Pull out every line of the records below and copy each one word for word, keeping the original order.
BEGIN
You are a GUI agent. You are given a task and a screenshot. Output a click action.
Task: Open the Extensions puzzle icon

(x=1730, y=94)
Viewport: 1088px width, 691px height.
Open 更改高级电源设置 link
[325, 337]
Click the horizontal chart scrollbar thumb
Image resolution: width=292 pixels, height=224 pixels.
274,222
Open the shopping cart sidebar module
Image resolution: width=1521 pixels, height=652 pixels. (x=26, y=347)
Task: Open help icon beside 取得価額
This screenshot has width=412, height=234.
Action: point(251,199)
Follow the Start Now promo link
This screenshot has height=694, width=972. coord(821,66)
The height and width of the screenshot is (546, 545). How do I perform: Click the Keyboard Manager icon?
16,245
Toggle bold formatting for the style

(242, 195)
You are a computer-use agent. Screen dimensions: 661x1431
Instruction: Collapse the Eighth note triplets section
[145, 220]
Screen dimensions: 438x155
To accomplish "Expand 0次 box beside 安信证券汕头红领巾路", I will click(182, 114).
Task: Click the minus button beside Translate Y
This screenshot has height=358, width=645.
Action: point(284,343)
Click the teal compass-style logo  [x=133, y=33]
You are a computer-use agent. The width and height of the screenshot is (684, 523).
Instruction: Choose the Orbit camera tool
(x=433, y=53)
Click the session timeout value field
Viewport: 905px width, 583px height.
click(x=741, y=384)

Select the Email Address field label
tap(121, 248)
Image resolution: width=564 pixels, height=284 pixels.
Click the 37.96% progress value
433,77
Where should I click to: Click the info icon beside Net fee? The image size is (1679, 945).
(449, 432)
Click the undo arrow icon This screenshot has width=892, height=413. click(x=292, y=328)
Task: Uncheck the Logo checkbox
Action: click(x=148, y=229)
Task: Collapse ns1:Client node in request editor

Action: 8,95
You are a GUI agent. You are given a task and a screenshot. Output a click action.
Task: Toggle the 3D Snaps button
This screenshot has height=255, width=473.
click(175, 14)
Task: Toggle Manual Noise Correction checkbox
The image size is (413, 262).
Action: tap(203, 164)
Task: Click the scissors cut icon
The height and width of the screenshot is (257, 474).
END
Correct response:
You are a GUI agent. You are given a task and a screenshot. Output a click action.
Task: Open the Extensions puzzle icon

(x=1730, y=94)
Viewport: 1088px width, 691px height.
Open 更改高级电源设置 link
[325, 337]
Click the horizontal chart scrollbar thumb
Image resolution: width=292 pixels, height=224 pixels.
274,222
Open the shopping cart sidebar module
Image resolution: width=1521 pixels, height=652 pixels. (x=26, y=347)
Task: Open help icon beside 取得価額
This screenshot has width=412, height=234.
Action: point(251,199)
Follow the Start Now promo link
This screenshot has height=694, width=972. coord(821,66)
The height and width of the screenshot is (546, 545). How do I perform: Click the Keyboard Manager icon?
16,245
Toggle bold formatting for the style

(242, 195)
You are a computer-use agent. Screen dimensions: 661x1431
Instruction: Collapse the Eighth note triplets section
[145, 220]
Screen dimensions: 438x155
To accomplish "Expand 0次 box beside 安信证券汕头红领巾路", I will click(182, 114).
Task: Click the minus button beside Translate Y
This screenshot has height=358, width=645.
Action: point(284,343)
Click the teal compass-style logo  [x=133, y=33]
You are a computer-use agent. The width and height of the screenshot is (684, 523).
Instruction: Choose the Orbit camera tool
(x=433, y=53)
Click the session timeout value field
Viewport: 905px width, 583px height.
click(x=741, y=384)

Select the Email Address field label
tap(121, 248)
Image resolution: width=564 pixels, height=284 pixels.
Click the 37.96% progress value
433,77
Where should I click to: Click the info icon beside Net fee? The image size is (1679, 945).
(449, 432)
Click the undo arrow icon This screenshot has width=892, height=413. click(x=292, y=328)
Task: Uncheck the Logo checkbox
Action: click(x=148, y=229)
Task: Collapse ns1:Client node in request editor

Action: 8,95
You are a GUI agent. You are given a task and a screenshot. Output a click action.
Task: Toggle the 3D Snaps button
This screenshot has height=255, width=473.
click(175, 14)
Task: Toggle Manual Noise Correction checkbox
The image size is (413, 262).
Action: tap(203, 164)
Task: Click the scissors cut icon
The height and width of the screenshot is (257, 474).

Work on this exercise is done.